Ne pas se méprendre sur l'intérêt renouvelé de la rencontre lorsqu'on marche.
Il n'a rien à voir avec la solitude du voyageur et la "redécouverte", supposée plus simple et authentique", de l'autre. Aucun exotisme dans la rencontre.
Quand on marche, on ne cherche rien à l'extérieur. A peine à l'intérieur de soi. Peut-être juste entendre son cœur battre plus fort dans les oreilles.
Il faut d'abord se rappeler pourquoi être parti. Et ne pas se suffire de grandiloquence exotique ou métaphysique.
Partir pour se retrouver seul.
Pourquoi ? Pour du temps. Du temps à ne rien faire. Tout entier à prendre et à remplir. Du temps qui ne vaut que pour lui. A dévorer ou sucer lentement. Rien que ça. Parce que ce sont les seuls moments où sa vie n'est rien qu'à soi.

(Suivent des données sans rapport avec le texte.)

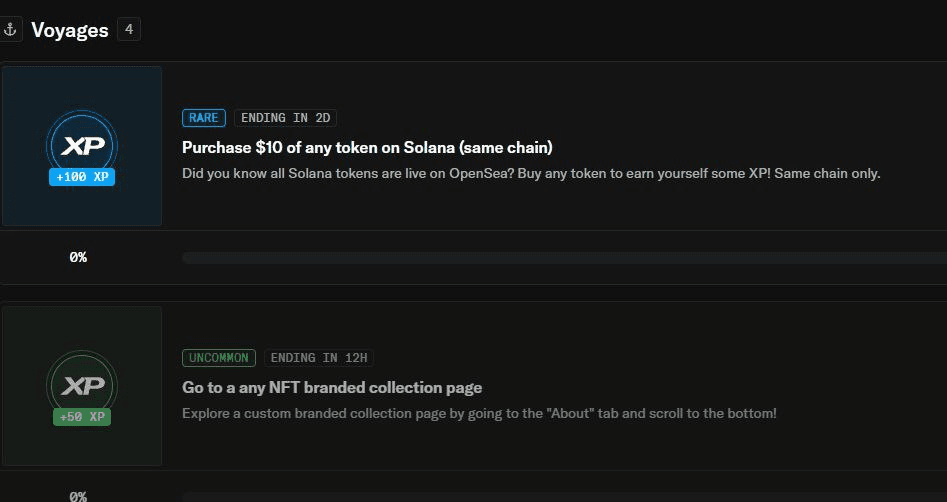Click the ENDING IN 12H timer label
This screenshot has width=947, height=502.
click(319, 358)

Donc, marcher sans intérêt .De l'absence d'intérêt naît soudain l'évidence de la rencontre. Le vide nouvellement acquis comme un habit, la perte d'intérêt, voila les arguments du marcheur.Alors on devient magnétique pour l'autre. Parce qu'on transpire le désintérêt. On est là que pour passer, c'est une certitude, alors tout ce qui va se passer sera beau. Effusif. Aussi vain qu'éternel.

J'arrive dans le hameau. Six rues, qui ne sont que de vieux chemins soudain promus, dans les années soixante, par un film de bitume jamais retouché depuis. Je descends ici après deux heures passées sur un plateau à ne jamais perdre de vue le clocheton de pierre de la petite chapelle. Après une courte et rapide descente dans un roulement de cailloux et éviter les racines de hêtres monumentaux, je constate que la chapelle est un four à pain, et ce que je prenais pour le clocheton, sa cheminée. Elle occupe - à une des fourches où tous ces chemins se croisent, disparaissent, convergent, contournent, se rejoignent au gré de la disposition des fermes qui composent le hameau -, le centre du lieu, comme un rond-point historique, maçonné. Les fours ont toujours été, par leur rareté et leur taille, l'énergie qu'ils requièrent et produisent (à une époque qui en consommait peu) un lieu de rassemblement et de sociabilité villageois. Celui-ci est beau, il sent le feu, l'intérieur est culotté comme une pipe, et sur des parapets latéraux, je trouve des réserves de bois, de papier, les outils pour enfourner, tisonner, et entretenir la place. Cet endroit sert.
Ressortant, je vois derrière les arbustes d'un jardin, un vieillard qui semble s'attarder, un arrosoir à la main, sur les plantations de son potager. Je devine qu'il se demande ce que je fais là. Devant la porte du four s'ouvrent quatre directions. Je m'assois un moment et consulte la carte.Le bonhomme a compris. Il sort du jardin. Il me parle de son four.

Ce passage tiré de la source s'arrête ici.